Noi l’avevamo ospitato sei anni fa nella rassegna Atto Terzo. Allora Daniele Timpano portò a Verona lo spettacolo Dux in scatola. Spettacolo anti-narrativo, politico e ambiguo. Su quello confrontiamo Sì l’ammore no tragicomica commedia. Siamo al Teatro Laboratorio, speciale nella sua accoglienza anche perché dona agli spettatori una fetta di torta e un bicchier di vino al termine di ogni spettacolo. Nella bagarre delle proposte scaligere anche un piccolo gesto fa la differenza.
Prima però sulle vecchie sedie di quello che fu Teatro Laboratorio c’è da vedere dove va la bussola di Timpano, attore intraprendente e imprevedibile. Il suo lavoro si accompagna oggi alla presenza scenica e drammaturgica di Elvira Frosini e ancora insiste sulla dinamica del potere, con i suoi segni, ovviamente anche quelli fascisti, magari che ritornano sotto le mentite spoglie della coppia. Non importa se accennati distesi, come ombre cinesi, con i corpi che cambiano la gravità terrestre.
In scena due giovani sposi (forse gli attori stessi) alle prese con entusiasmi plastificati, affettività crudeli e ciniche, il loro è un amore in differita, un playback, come recita il sottotitolo, che non combacia con la verità. Ma cerca di raccontarla in presa diretta. I luoghi comuni non collimano con la quotidianità della coppia. Sono eterni nella loro insignificanza.

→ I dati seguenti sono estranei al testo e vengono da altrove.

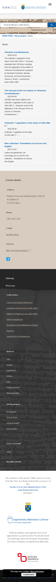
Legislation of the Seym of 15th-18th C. (23, 308)
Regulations (11, 411)
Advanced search (38, 30)
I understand (28, 575)
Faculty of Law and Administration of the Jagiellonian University (28, 488)
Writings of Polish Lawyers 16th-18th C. (22, 314)
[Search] (51, 24)
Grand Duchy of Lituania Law (18, 336)
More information (37, 571)
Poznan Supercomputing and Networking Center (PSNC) (29, 577)
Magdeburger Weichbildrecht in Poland (22, 325)
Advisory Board (13, 423)
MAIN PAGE (7, 36)
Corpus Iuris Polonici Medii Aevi (20, 302)
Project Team (12, 417)
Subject (10, 376)
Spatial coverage (13, 387)
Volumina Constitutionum (16, 52)
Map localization (13, 393)
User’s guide (12, 428)
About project (20, 36)
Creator (10, 365)
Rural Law (10, 331)
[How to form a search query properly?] (51, 30)
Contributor (11, 370)
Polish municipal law (15, 319)
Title (8, 359)
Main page (10, 285)
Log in (9, 452)
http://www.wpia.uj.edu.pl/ (18, 250)
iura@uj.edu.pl (12, 234)
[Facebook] (8, 259)
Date (8, 381)
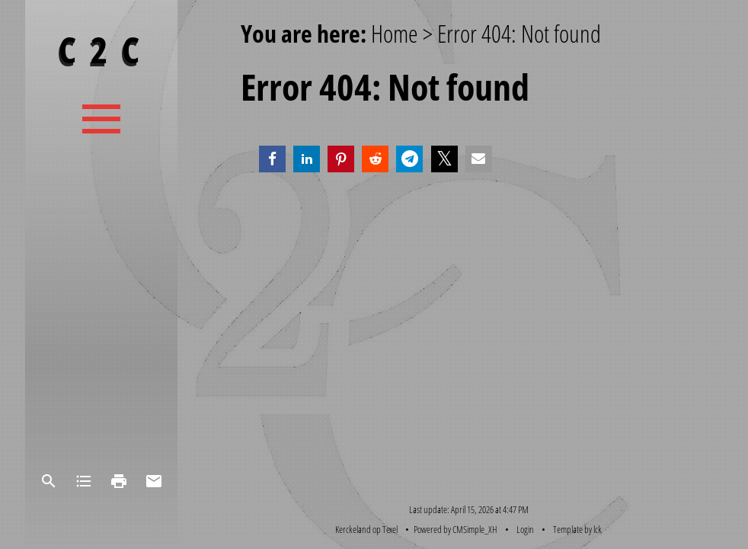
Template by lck (577, 529)
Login (525, 529)
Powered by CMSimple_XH (455, 529)
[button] (272, 159)
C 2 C (101, 49)
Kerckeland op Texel (366, 529)
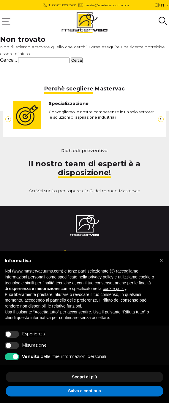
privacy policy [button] (101, 277)
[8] (161, 119)
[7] (8, 119)
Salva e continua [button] (84, 390)
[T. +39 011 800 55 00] (59, 5)
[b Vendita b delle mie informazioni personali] (12, 356)
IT (163, 5)
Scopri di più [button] (84, 377)
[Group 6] (163, 21)
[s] (44, 60)
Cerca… (8, 60)
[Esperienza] (12, 334)
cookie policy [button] (114, 288)
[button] (161, 260)
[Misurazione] (12, 345)
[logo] (84, 22)
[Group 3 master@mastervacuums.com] (103, 5)
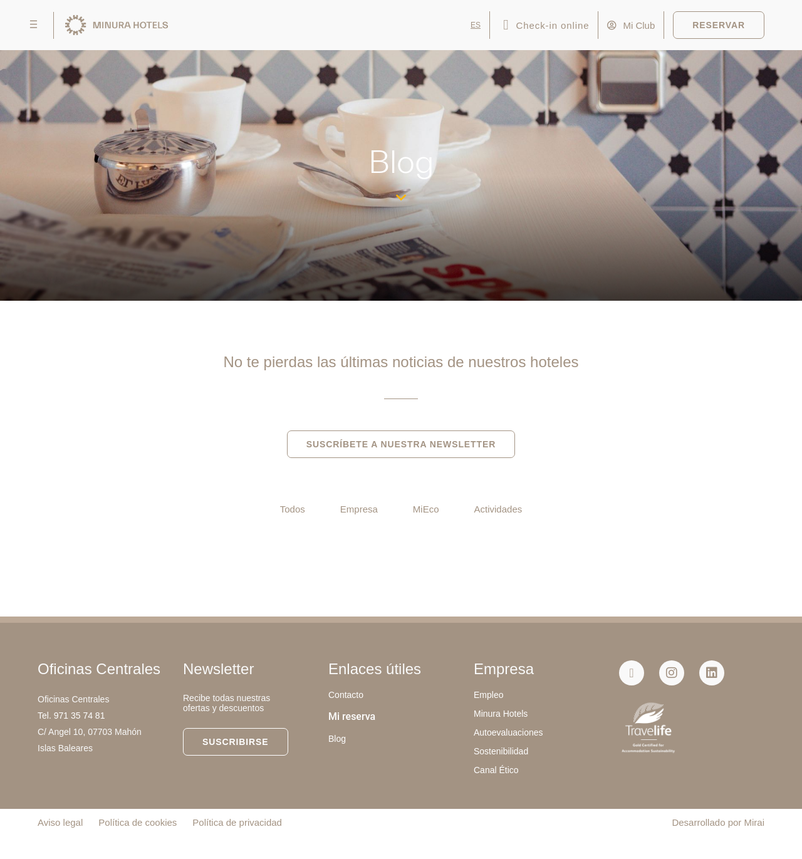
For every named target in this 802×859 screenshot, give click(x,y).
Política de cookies (137, 822)
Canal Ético (496, 770)
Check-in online (553, 25)
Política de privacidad (237, 822)
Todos (292, 509)
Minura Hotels (501, 714)
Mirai (754, 822)
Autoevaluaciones (508, 732)
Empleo (488, 695)
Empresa (359, 509)
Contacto (345, 695)
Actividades (498, 509)
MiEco (426, 509)
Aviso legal (60, 822)
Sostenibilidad (501, 751)
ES (476, 25)
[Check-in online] (506, 25)
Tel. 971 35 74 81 (71, 716)
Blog (337, 739)
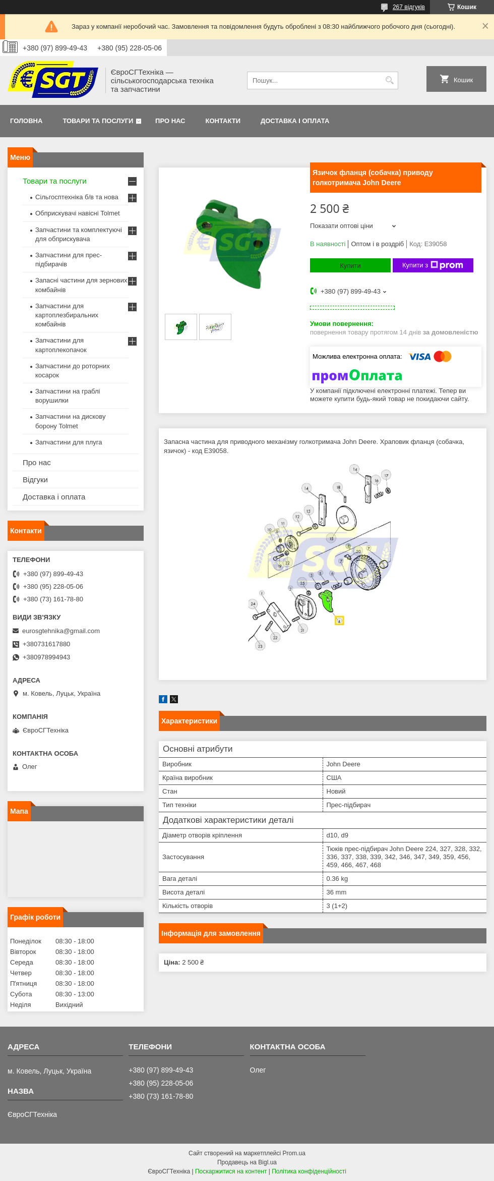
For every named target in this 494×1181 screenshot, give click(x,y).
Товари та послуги (98, 121)
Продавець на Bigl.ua (247, 1162)
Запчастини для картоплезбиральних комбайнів (66, 315)
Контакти (223, 121)
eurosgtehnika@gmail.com (61, 631)
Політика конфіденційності (309, 1171)
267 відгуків (409, 7)
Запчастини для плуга (68, 442)
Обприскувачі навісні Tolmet (77, 213)
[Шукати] (389, 80)
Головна (26, 121)
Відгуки (35, 479)
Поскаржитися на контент (231, 1171)
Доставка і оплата (295, 121)
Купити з (432, 265)
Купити (350, 265)
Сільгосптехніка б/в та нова (76, 197)
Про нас (170, 121)
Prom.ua (294, 1153)
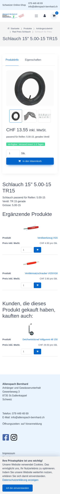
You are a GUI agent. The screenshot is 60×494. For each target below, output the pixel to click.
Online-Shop (19, 5)
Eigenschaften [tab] (33, 59)
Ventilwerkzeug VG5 (47, 238)
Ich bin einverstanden (17, 488)
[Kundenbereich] (44, 16)
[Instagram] (14, 438)
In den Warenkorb (30, 161)
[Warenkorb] (54, 16)
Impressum (8, 453)
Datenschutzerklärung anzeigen (20, 480)
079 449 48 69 (35, 3)
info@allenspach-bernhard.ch (43, 6)
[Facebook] (6, 438)
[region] (30, 60)
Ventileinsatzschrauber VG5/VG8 (41, 273)
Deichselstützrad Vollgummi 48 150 (40, 339)
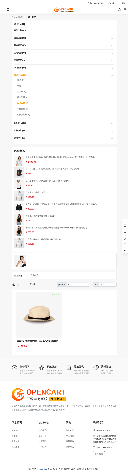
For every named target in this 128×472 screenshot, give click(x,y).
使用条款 (15, 430)
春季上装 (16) (20, 30)
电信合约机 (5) (23, 114)
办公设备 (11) (20, 67)
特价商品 (70, 447)
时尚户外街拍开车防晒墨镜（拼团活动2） (44, 239)
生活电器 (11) (20, 53)
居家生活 (21, 17)
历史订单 (43, 436)
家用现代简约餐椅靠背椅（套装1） (41, 216)
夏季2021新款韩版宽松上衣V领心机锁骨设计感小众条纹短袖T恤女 (39, 341)
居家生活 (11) (20, 75)
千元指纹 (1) (22, 109)
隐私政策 (15, 447)
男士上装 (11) (20, 38)
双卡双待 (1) (22, 103)
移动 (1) (20, 80)
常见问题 (70, 436)
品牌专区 (70, 430)
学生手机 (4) (22, 97)
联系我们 (99, 454)
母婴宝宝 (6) (19, 60)
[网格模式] (14, 284)
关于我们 (15, 436)
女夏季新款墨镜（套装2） (37, 192)
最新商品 (70, 441)
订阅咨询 (43, 447)
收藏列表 (43, 441)
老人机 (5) (21, 91)
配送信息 (15, 441)
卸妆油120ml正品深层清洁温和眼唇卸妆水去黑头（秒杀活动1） (53, 169)
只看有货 (34, 275)
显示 (96, 284)
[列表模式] (18, 284)
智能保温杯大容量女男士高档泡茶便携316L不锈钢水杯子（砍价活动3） (57, 228)
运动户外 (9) (19, 138)
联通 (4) (20, 86)
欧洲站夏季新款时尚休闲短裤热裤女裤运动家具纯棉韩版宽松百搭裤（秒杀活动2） (61, 157)
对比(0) (33, 284)
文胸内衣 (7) (19, 130)
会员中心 (43, 430)
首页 (13, 17)
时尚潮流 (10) (20, 45)
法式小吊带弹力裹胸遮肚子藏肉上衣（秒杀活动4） (48, 181)
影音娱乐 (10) (20, 123)
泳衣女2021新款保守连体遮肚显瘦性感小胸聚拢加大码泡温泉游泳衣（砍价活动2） (62, 204)
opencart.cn (42, 469)
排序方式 (61, 284)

Però la coppia stessa è costretta a confrontarsi con l’alterità e la diversità di genere. Differenze inconciliabili. Maschile e femminile sono prototipi di violenza.
Dux in scatola inaugurava la stagione di un teatro che faceva i conti con una narrazione stanca di raccontare. Nuove valvole dovevano sfogare un’aggressività latente al recitato. Sì l’ammore no è un tentativo di esplosione. Piccole intemperanze, insofferenze che rigurgitano rancore, forse contro il teatro stesso e il suo star system.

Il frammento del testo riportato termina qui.